Problem details: Each record has to be returned exactly as it appears.

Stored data
——
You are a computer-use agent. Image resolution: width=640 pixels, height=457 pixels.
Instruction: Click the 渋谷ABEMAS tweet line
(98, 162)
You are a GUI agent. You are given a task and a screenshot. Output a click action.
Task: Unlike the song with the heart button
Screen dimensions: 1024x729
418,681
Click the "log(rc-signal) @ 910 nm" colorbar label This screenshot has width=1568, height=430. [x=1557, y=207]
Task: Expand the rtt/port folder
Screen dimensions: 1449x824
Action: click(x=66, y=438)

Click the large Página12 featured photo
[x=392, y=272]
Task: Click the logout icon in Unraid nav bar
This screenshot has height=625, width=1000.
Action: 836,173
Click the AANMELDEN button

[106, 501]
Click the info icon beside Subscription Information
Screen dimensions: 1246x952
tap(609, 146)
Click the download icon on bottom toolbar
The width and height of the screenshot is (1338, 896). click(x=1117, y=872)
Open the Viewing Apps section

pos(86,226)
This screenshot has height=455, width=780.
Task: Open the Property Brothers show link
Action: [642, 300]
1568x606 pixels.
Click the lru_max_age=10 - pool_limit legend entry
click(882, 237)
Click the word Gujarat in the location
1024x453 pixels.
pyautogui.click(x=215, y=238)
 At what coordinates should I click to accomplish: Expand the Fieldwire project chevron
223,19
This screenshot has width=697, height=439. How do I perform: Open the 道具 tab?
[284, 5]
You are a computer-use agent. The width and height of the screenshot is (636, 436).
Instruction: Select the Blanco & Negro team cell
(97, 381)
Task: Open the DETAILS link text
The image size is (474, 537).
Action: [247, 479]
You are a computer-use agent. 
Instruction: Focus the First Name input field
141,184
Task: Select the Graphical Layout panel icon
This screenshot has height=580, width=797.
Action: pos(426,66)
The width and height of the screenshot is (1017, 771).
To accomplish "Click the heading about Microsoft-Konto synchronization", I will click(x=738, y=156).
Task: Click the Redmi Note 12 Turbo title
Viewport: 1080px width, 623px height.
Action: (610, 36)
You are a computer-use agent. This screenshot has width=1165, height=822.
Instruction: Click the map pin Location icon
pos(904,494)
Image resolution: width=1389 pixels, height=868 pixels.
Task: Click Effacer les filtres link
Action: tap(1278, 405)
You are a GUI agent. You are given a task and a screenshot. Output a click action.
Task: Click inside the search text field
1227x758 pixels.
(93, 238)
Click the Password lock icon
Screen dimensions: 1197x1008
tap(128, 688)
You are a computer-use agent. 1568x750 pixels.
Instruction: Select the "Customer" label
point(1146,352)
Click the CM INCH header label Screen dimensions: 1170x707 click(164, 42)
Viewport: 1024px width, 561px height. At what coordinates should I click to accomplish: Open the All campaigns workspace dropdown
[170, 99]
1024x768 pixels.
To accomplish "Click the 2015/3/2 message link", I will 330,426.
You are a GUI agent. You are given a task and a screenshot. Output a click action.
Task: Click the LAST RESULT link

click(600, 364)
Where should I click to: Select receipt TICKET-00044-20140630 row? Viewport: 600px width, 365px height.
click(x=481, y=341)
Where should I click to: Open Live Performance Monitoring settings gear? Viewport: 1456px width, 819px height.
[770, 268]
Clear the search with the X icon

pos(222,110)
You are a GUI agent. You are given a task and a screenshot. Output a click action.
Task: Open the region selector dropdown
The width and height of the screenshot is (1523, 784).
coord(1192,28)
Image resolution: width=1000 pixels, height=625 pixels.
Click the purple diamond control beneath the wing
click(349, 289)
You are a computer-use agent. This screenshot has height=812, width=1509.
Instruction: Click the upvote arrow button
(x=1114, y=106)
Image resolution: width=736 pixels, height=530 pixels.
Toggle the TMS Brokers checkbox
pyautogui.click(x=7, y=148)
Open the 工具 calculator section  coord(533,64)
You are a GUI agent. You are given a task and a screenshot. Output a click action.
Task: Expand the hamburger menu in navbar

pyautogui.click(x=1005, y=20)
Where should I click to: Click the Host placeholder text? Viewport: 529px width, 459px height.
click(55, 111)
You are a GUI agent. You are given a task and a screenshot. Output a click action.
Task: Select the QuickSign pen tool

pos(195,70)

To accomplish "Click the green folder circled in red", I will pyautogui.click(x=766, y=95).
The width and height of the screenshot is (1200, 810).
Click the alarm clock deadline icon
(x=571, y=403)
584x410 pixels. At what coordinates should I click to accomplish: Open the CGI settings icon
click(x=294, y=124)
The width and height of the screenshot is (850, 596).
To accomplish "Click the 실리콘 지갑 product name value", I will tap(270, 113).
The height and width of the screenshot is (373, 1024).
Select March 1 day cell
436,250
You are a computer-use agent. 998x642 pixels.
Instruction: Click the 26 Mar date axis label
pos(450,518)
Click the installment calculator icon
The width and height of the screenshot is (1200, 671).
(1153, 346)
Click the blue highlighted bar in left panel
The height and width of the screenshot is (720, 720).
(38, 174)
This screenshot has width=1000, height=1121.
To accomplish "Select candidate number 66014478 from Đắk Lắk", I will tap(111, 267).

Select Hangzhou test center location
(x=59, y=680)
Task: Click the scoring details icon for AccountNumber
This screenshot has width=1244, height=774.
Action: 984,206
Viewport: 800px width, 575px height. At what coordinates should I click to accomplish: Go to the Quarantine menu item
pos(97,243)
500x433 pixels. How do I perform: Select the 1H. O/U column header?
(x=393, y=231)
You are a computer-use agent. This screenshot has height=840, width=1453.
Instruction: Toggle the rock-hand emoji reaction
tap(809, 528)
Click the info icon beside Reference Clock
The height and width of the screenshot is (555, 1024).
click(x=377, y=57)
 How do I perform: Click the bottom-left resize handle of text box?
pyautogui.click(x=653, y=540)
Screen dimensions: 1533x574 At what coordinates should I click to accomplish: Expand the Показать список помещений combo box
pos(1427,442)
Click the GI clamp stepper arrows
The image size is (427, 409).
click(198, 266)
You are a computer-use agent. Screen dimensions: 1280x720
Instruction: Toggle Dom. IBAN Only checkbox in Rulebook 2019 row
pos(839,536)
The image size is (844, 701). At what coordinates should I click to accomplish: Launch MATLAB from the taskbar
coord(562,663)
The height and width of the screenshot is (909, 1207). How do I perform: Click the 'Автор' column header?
——
Exercise response:
You are a computer-use agent. Image resolution: width=640 pixels, height=457 pixels.
Instruction: Click the 渋谷ABEMAS tweet line
(98, 162)
You are a GUI agent. You are given a task and a screenshot. Output a click action.
Task: Unlike the song with the heart button
Screen dimensions: 1024x729
418,681
Click the "log(rc-signal) @ 910 nm" colorbar label This screenshot has width=1568, height=430. [x=1557, y=207]
Task: Expand the rtt/port folder
Screen dimensions: 1449x824
Action: click(x=66, y=438)

Click the large Página12 featured photo
[x=392, y=272]
Task: Click the logout icon in Unraid nav bar
This screenshot has height=625, width=1000.
Action: 836,173
Click the AANMELDEN button

[106, 501]
Click the info icon beside Subscription Information
Screen dimensions: 1246x952
tap(609, 146)
Click the download icon on bottom toolbar
The width and height of the screenshot is (1338, 896). click(x=1117, y=872)
Open the Viewing Apps section

pos(86,226)
This screenshot has height=455, width=780.
Task: Open the Property Brothers show link
Action: [642, 300]
1568x606 pixels.
Click the lru_max_age=10 - pool_limit legend entry
click(882, 237)
Click the word Gujarat in the location
1024x453 pixels.
pyautogui.click(x=215, y=238)
 At what coordinates should I click to accomplish: Expand the Fieldwire project chevron
223,19
This screenshot has width=697, height=439. How do I perform: Open the 道具 tab?
[284, 5]
You are a computer-use agent. The width and height of the screenshot is (636, 436).
Instruction: Select the Blanco & Negro team cell
(97, 381)
Task: Open the DETAILS link text
The image size is (474, 537).
Action: [247, 479]
You are a computer-use agent. 
Instruction: Focus the First Name input field
141,184
Task: Select the Graphical Layout panel icon
This screenshot has height=580, width=797.
Action: pos(426,66)
The width and height of the screenshot is (1017, 771).
To accomplish "Click the heading about Microsoft-Konto synchronization", I will click(x=738, y=156).
Task: Click the Redmi Note 12 Turbo title
Viewport: 1080px width, 623px height.
Action: (610, 36)
You are a computer-use agent. This screenshot has width=1165, height=822.
Instruction: Click the map pin Location icon
pos(904,494)
Image resolution: width=1389 pixels, height=868 pixels.
Task: Click Effacer les filtres link
Action: tap(1278, 405)
You are a GUI agent. You are given a task and a screenshot. Output a click action.
Task: Click inside the search text field
1227x758 pixels.
(93, 238)
Click the Password lock icon
Screen dimensions: 1197x1008
tap(128, 688)
You are a computer-use agent. 1568x750 pixels.
Instruction: Select the "Customer" label
point(1146,352)
Click the CM INCH header label Screen dimensions: 1170x707 click(164, 42)
Viewport: 1024px width, 561px height. At what coordinates should I click to accomplish: Open the All campaigns workspace dropdown
[170, 99]
1024x768 pixels.
To accomplish "Click the 2015/3/2 message link", I will 330,426.
You are a GUI agent. You are given a task and a screenshot. Output a click action.
Task: Click the LAST RESULT link

click(600, 364)
Where should I click to: Select receipt TICKET-00044-20140630 row? Viewport: 600px width, 365px height.
click(x=481, y=341)
Where should I click to: Open Live Performance Monitoring settings gear? Viewport: 1456px width, 819px height.
[770, 268]
Clear the search with the X icon

pos(222,110)
You are a GUI agent. You are given a task and a screenshot. Output a click action.
Task: Open the region selector dropdown
The width and height of the screenshot is (1523, 784).
coord(1192,28)
Image resolution: width=1000 pixels, height=625 pixels.
Click the purple diamond control beneath the wing
click(349, 289)
You are a computer-use agent. This screenshot has height=812, width=1509.
Instruction: Click the upvote arrow button
(x=1114, y=106)
Image resolution: width=736 pixels, height=530 pixels.
Toggle the TMS Brokers checkbox
pyautogui.click(x=7, y=148)
Open the 工具 calculator section  coord(533,64)
You are a GUI agent. You are given a task and a screenshot. Output a click action.
Task: Expand the hamburger menu in navbar

pyautogui.click(x=1005, y=20)
Where should I click to: Click the Host placeholder text? Viewport: 529px width, 459px height.
click(55, 111)
You are a GUI agent. You are given a task and a screenshot. Output a click action.
Task: Select the QuickSign pen tool

pos(195,70)

To accomplish "Click the green folder circled in red", I will pyautogui.click(x=766, y=95).
The width and height of the screenshot is (1200, 810).
Click the alarm clock deadline icon
(x=571, y=403)
584x410 pixels. At what coordinates should I click to accomplish: Open the CGI settings icon
click(x=294, y=124)
The width and height of the screenshot is (850, 596).
To accomplish "Click the 실리콘 지갑 product name value", I will tap(270, 113).
The height and width of the screenshot is (373, 1024).
Select March 1 day cell
436,250
You are a computer-use agent. 998x642 pixels.
Instruction: Click the 26 Mar date axis label
pos(450,518)
Click the installment calculator icon
The width and height of the screenshot is (1200, 671).
(1153, 346)
Click the blue highlighted bar in left panel
The height and width of the screenshot is (720, 720).
(38, 174)
This screenshot has width=1000, height=1121.
To accomplish "Select candidate number 66014478 from Đắk Lắk", I will tap(111, 267).

Select Hangzhou test center location
(x=59, y=680)
Task: Click the scoring details icon for AccountNumber
This screenshot has width=1244, height=774.
Action: 984,206
Viewport: 800px width, 575px height. At what coordinates should I click to accomplish: Go to the Quarantine menu item
pos(97,243)
500x433 pixels. How do I perform: Select the 1H. O/U column header?
(x=393, y=231)
You are a computer-use agent. This screenshot has height=840, width=1453.
Instruction: Toggle the rock-hand emoji reaction
tap(809, 528)
Click the info icon beside Reference Clock
The height and width of the screenshot is (555, 1024).
click(x=377, y=57)
 How do I perform: Click the bottom-left resize handle of text box?
pyautogui.click(x=653, y=540)
Screen dimensions: 1533x574 At what coordinates should I click to accomplish: Expand the Показать список помещений combo box
pos(1427,442)
Click the GI clamp stepper arrows
The image size is (427, 409).
click(198, 266)
You are a computer-use agent. Screen dimensions: 1280x720
Instruction: Toggle Dom. IBAN Only checkbox in Rulebook 2019 row
pos(839,536)
The image size is (844, 701). At what coordinates should I click to accomplish: Launch MATLAB from the taskbar
coord(562,663)
The height and width of the screenshot is (909, 1207). How do I perform: Click the 'Автор' column header?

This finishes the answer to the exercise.